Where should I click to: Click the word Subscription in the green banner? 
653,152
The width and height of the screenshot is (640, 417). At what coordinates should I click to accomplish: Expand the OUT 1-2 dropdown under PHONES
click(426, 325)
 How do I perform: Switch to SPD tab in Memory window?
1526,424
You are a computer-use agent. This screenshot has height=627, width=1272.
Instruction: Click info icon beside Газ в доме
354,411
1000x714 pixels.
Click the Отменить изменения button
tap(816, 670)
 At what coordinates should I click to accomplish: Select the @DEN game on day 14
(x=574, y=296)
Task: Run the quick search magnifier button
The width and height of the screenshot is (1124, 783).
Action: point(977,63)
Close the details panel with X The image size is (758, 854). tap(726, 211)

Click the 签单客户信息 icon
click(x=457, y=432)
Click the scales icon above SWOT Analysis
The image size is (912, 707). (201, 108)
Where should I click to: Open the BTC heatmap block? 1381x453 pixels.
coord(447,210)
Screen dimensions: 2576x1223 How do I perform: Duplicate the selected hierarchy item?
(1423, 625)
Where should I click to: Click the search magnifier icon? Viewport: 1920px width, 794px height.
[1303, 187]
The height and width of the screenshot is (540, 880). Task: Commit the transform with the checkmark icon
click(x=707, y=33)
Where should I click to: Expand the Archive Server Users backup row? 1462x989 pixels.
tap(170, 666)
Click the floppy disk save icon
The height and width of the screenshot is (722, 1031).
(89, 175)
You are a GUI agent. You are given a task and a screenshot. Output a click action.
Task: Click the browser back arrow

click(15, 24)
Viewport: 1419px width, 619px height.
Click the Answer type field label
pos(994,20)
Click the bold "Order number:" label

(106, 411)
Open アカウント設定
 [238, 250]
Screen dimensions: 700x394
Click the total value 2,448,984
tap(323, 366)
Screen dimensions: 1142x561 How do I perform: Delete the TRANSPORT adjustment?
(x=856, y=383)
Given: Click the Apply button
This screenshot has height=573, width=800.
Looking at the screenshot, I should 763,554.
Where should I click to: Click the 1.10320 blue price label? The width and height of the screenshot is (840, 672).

YOUR OBJECTIVE: Each record above is to be written out again, without any change.

COMPLETED EXERCISE:
Where should I click to: Click the word Subscription in the green banner? 
653,152
The width and height of the screenshot is (640, 417). At what coordinates should I click to accomplish: Expand the OUT 1-2 dropdown under PHONES
click(426, 325)
 How do I perform: Switch to SPD tab in Memory window?
1526,424
You are a computer-use agent. This screenshot has height=627, width=1272.
Instruction: Click info icon beside Газ в доме
354,411
1000x714 pixels.
Click the Отменить изменения button
tap(816, 670)
 At what coordinates should I click to accomplish: Select the @DEN game on day 14
(x=574, y=296)
Task: Run the quick search magnifier button
The width and height of the screenshot is (1124, 783).
Action: point(977,63)
Close the details panel with X The image size is (758, 854). tap(726, 211)

Click the 签单客户信息 icon
click(x=457, y=432)
Click the scales icon above SWOT Analysis
The image size is (912, 707). (201, 108)
Where should I click to: Open the BTC heatmap block? 1381x453 pixels.
coord(447,210)
Screen dimensions: 2576x1223 How do I perform: Duplicate the selected hierarchy item?
(1423, 625)
Where should I click to: Click the search magnifier icon? Viewport: 1920px width, 794px height.
[1303, 187]
The height and width of the screenshot is (540, 880). Task: Commit the transform with the checkmark icon
click(x=707, y=33)
Where should I click to: Expand the Archive Server Users backup row? 1462x989 pixels.
tap(170, 666)
Click the floppy disk save icon
The height and width of the screenshot is (722, 1031).
(89, 175)
You are a GUI agent. You are given a task and a screenshot. Output a click action.
Task: Click the browser back arrow

click(15, 24)
Viewport: 1419px width, 619px height.
Click the Answer type field label
pos(994,20)
Click the bold "Order number:" label

(106, 411)
Open アカウント設定
 [238, 250]
Screen dimensions: 700x394
Click the total value 2,448,984
tap(323, 366)
Screen dimensions: 1142x561 How do I perform: Delete the TRANSPORT adjustment?
(x=856, y=383)
Given: Click the Apply button
This screenshot has height=573, width=800.
Looking at the screenshot, I should 763,554.
Where should I click to: Click the 1.10320 blue price label? The width and height of the screenshot is (840, 672).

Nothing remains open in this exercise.